▸ Work to complete
Starting at the line that contains "The width and height of the screenshot is (1513, 851).", reproduce every line through the end of the entries below, with no pictures in the copy.

▬▬▬▬▬▬

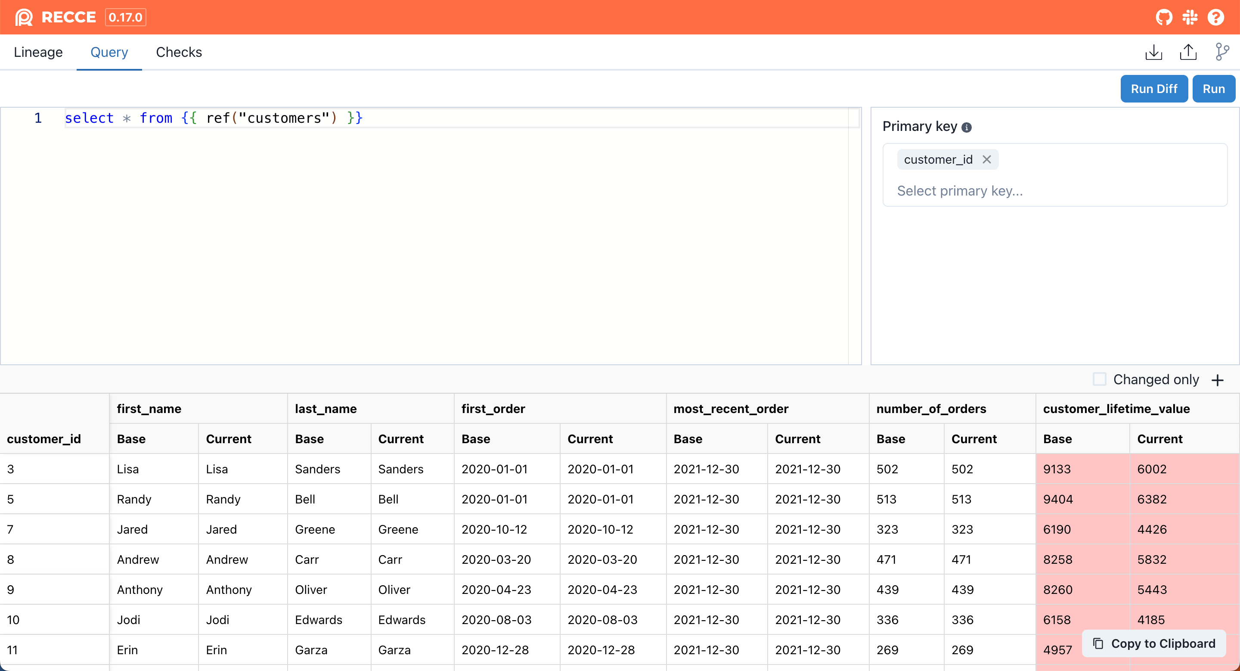Open the GitHub repository icon
The width and height of the screenshot is (1240, 671).
tap(1164, 17)
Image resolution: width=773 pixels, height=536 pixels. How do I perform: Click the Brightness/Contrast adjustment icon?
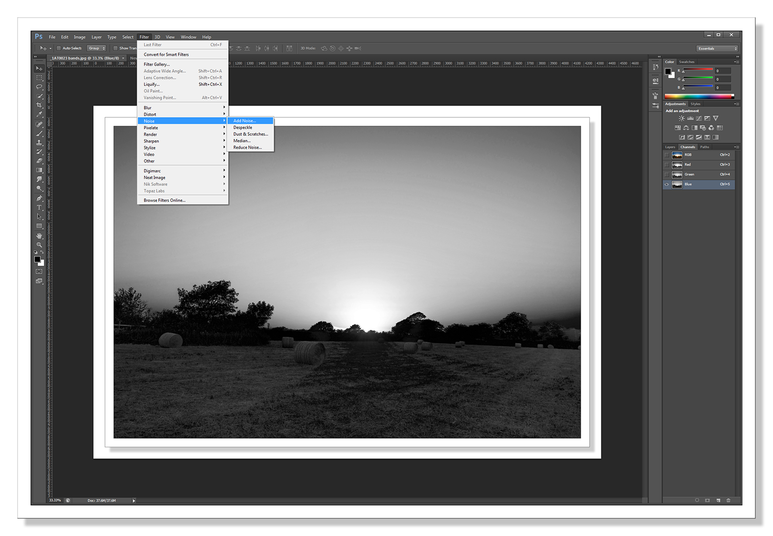681,118
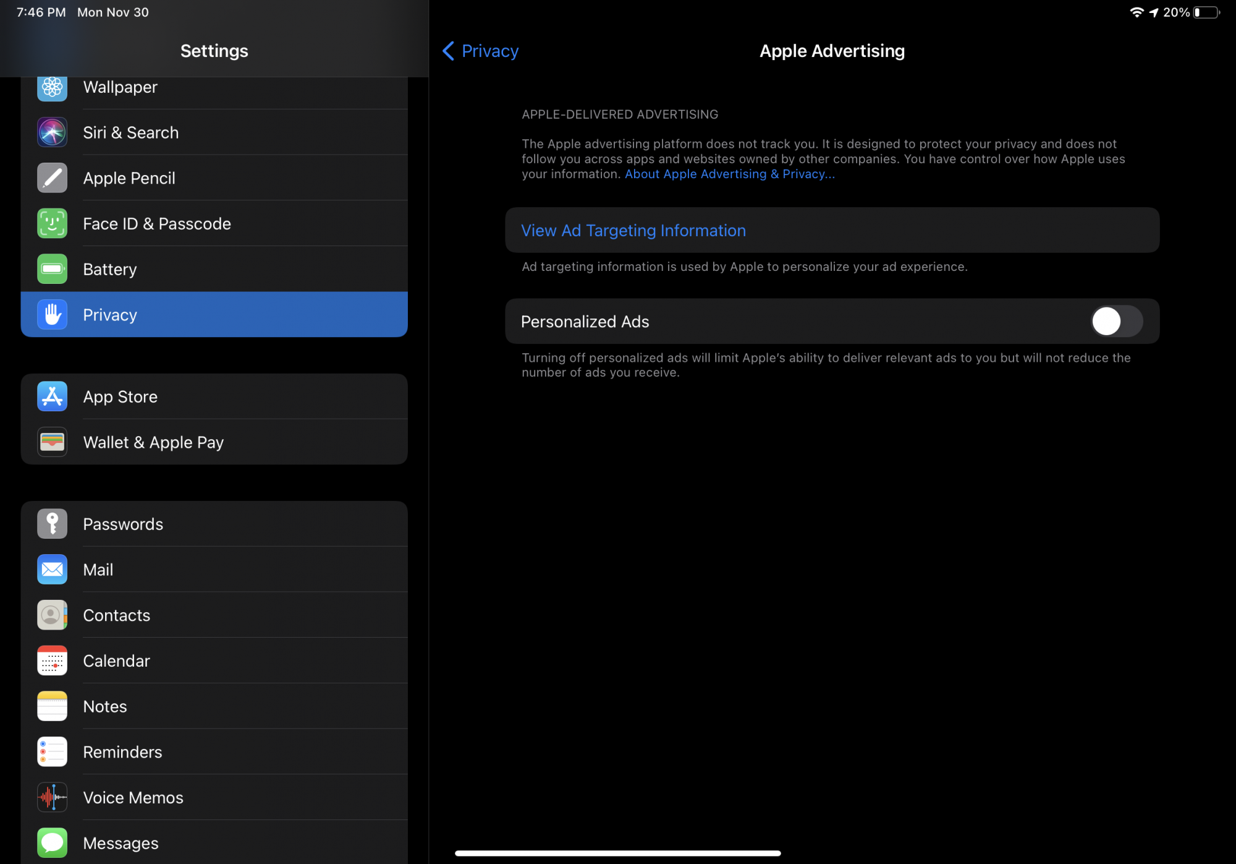Screen dimensions: 1236x864
Task: Tap the battery percentage indicator
Action: point(1176,12)
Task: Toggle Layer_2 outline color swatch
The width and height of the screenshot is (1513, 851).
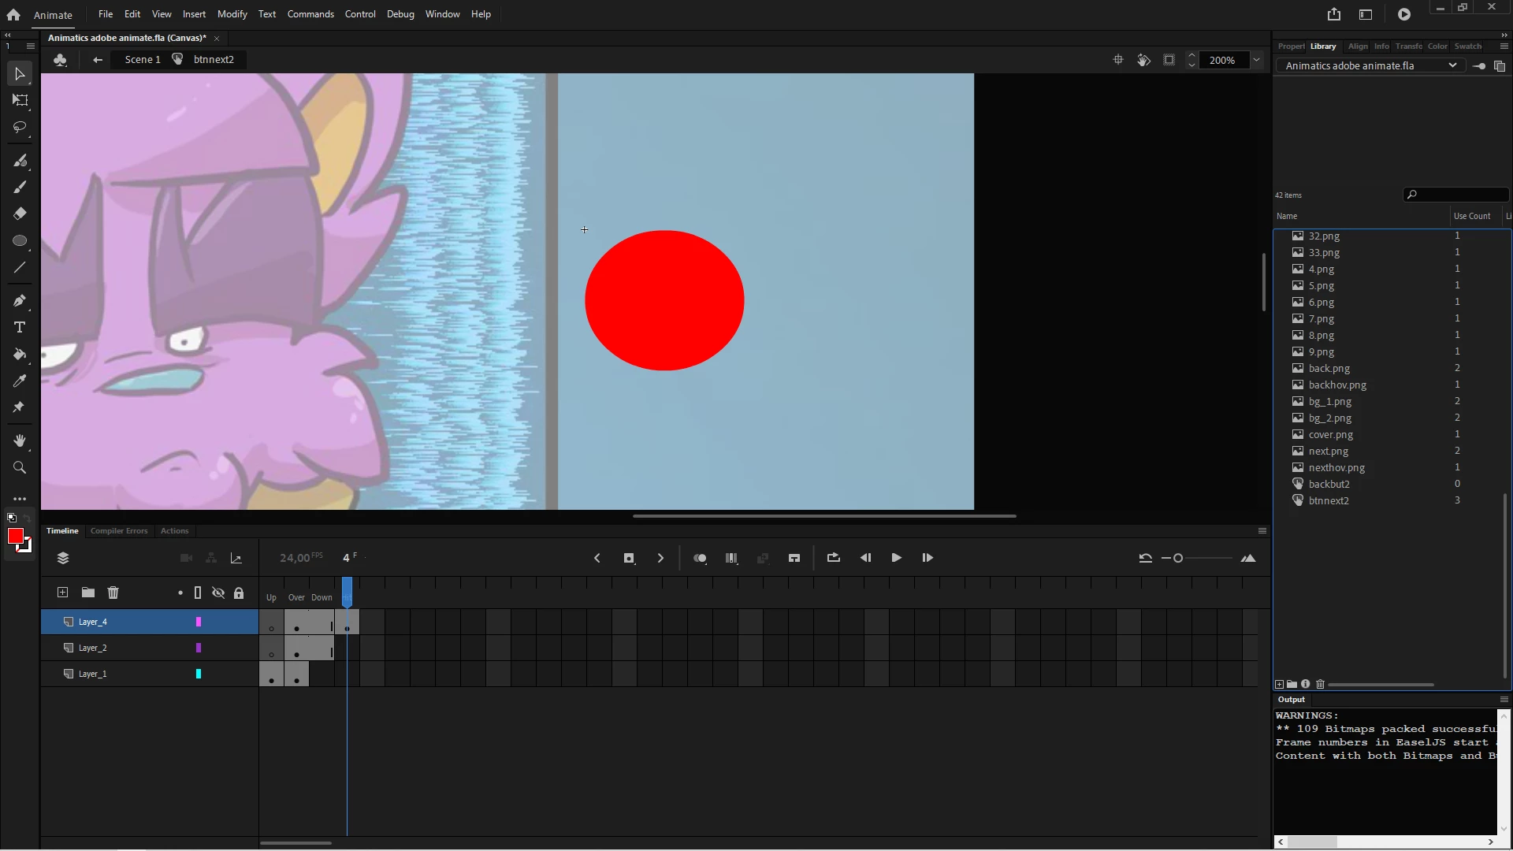Action: (x=199, y=648)
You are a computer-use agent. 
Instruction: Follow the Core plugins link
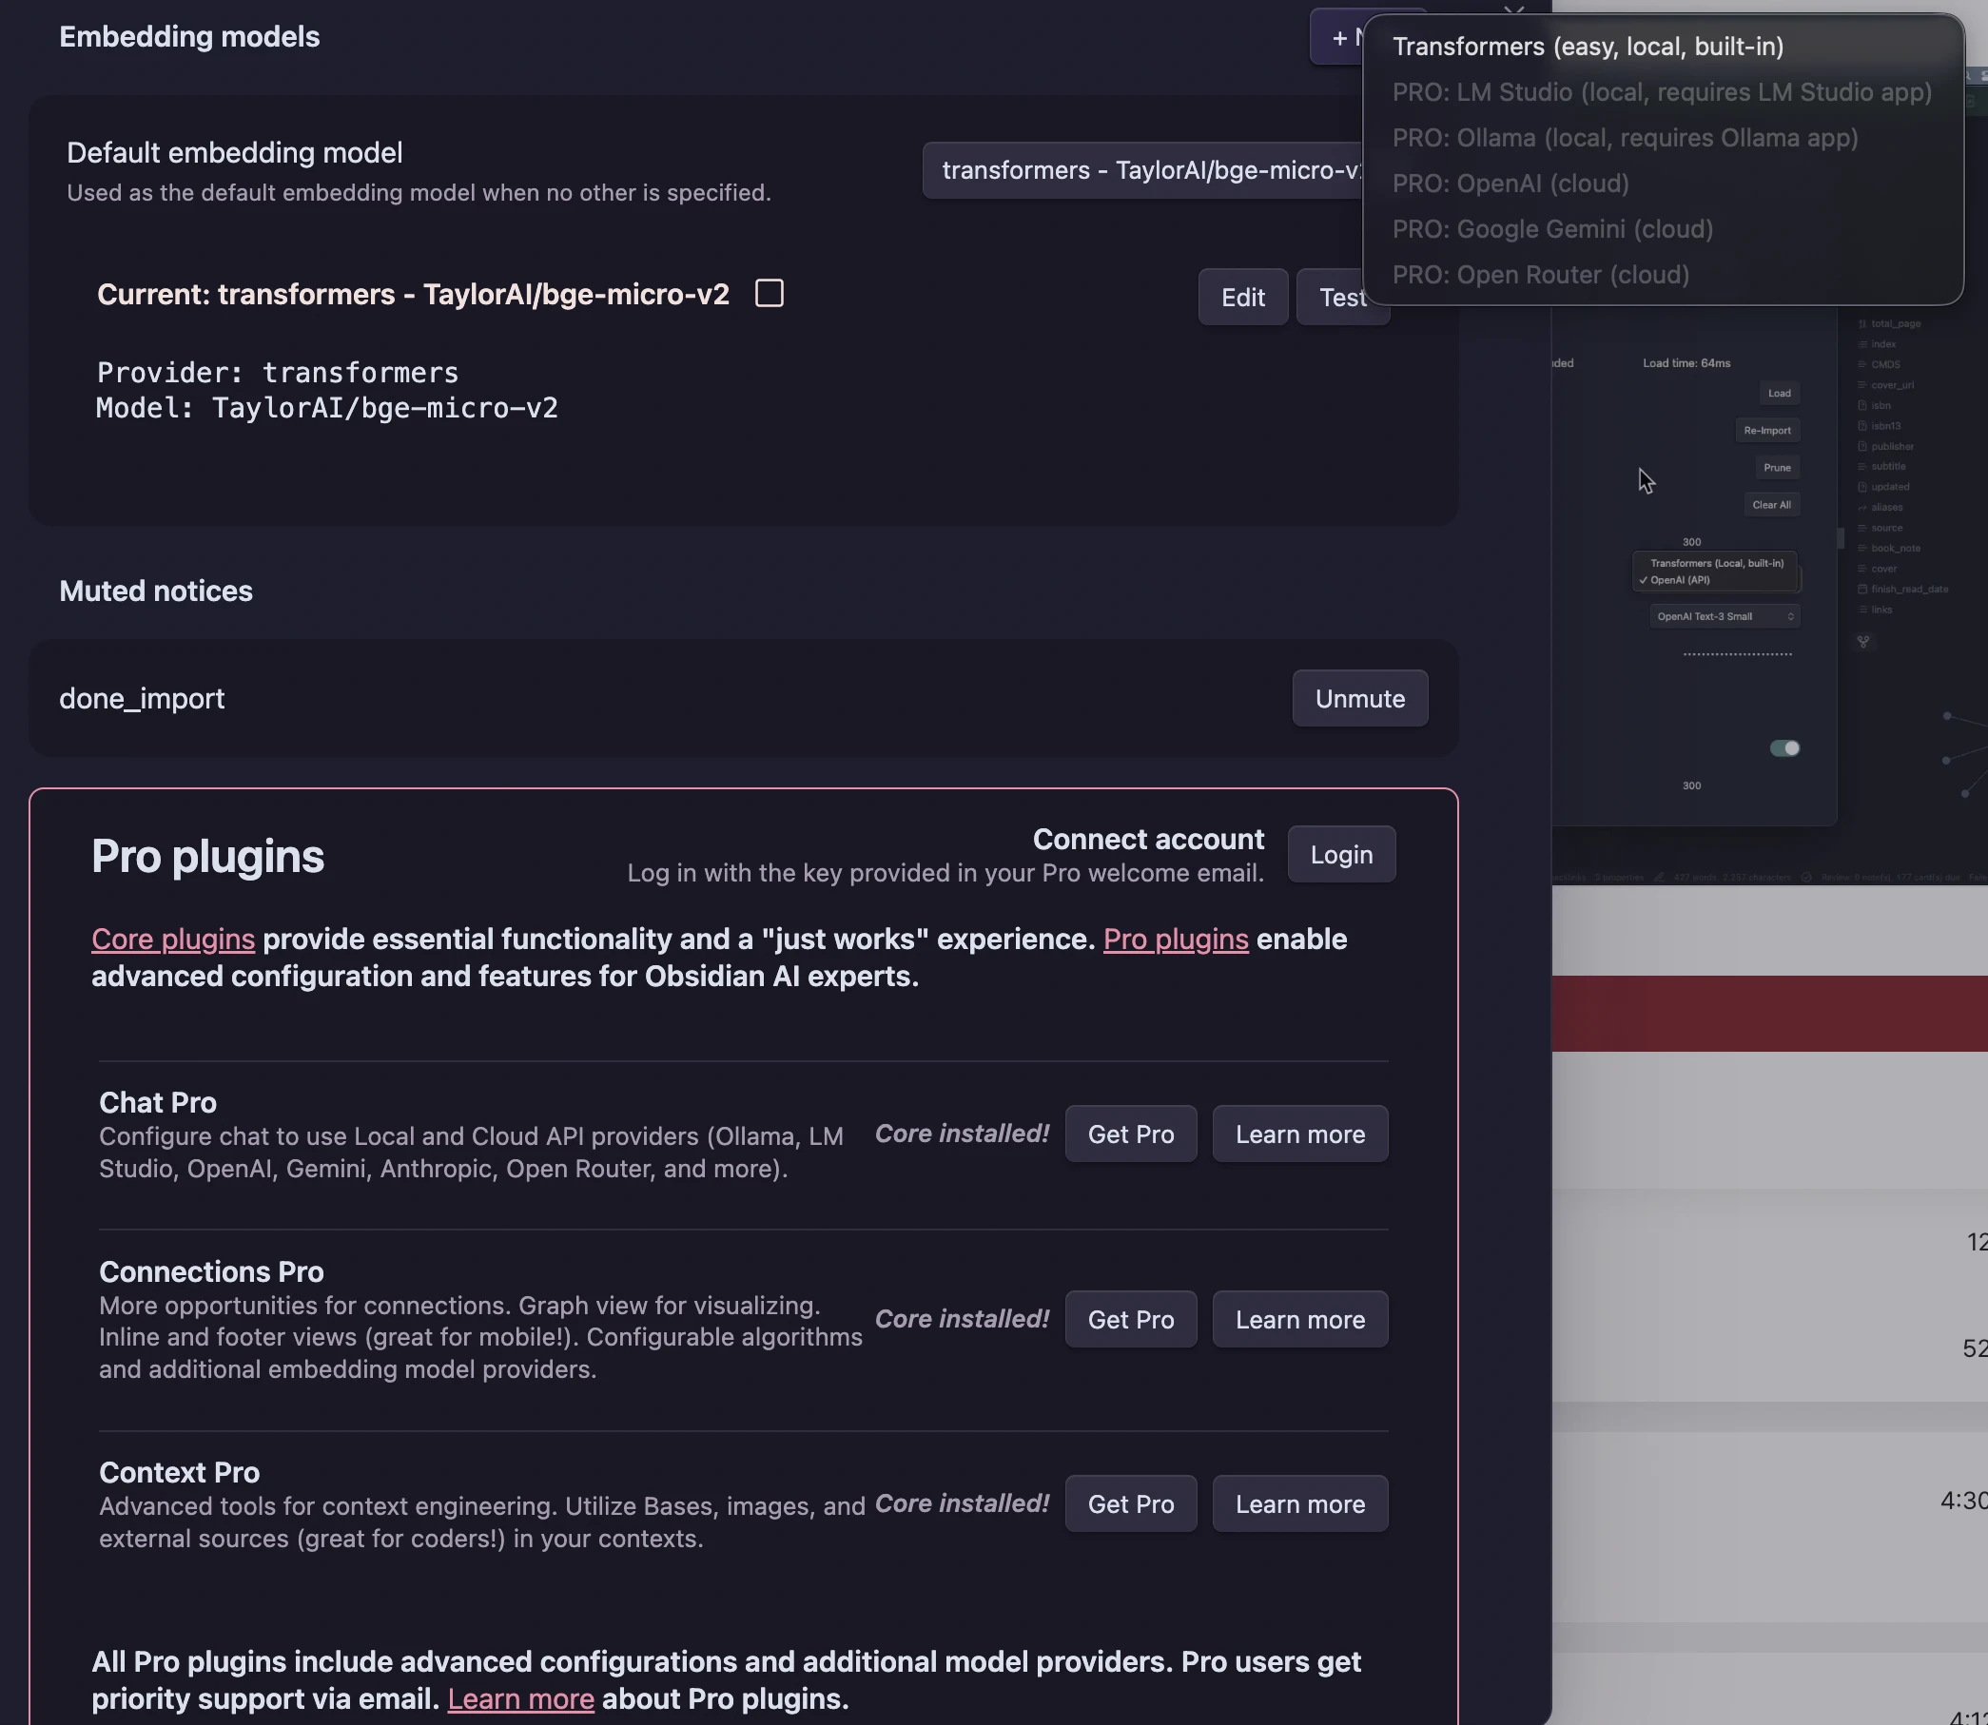coord(172,939)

▬▬▬▬▬▬

▸ Written response
The width and height of the screenshot is (1513, 851).
Action: (x=199, y=648)
You are a computer-use agent. 
Instruction: Follow the Core plugins link
coord(172,939)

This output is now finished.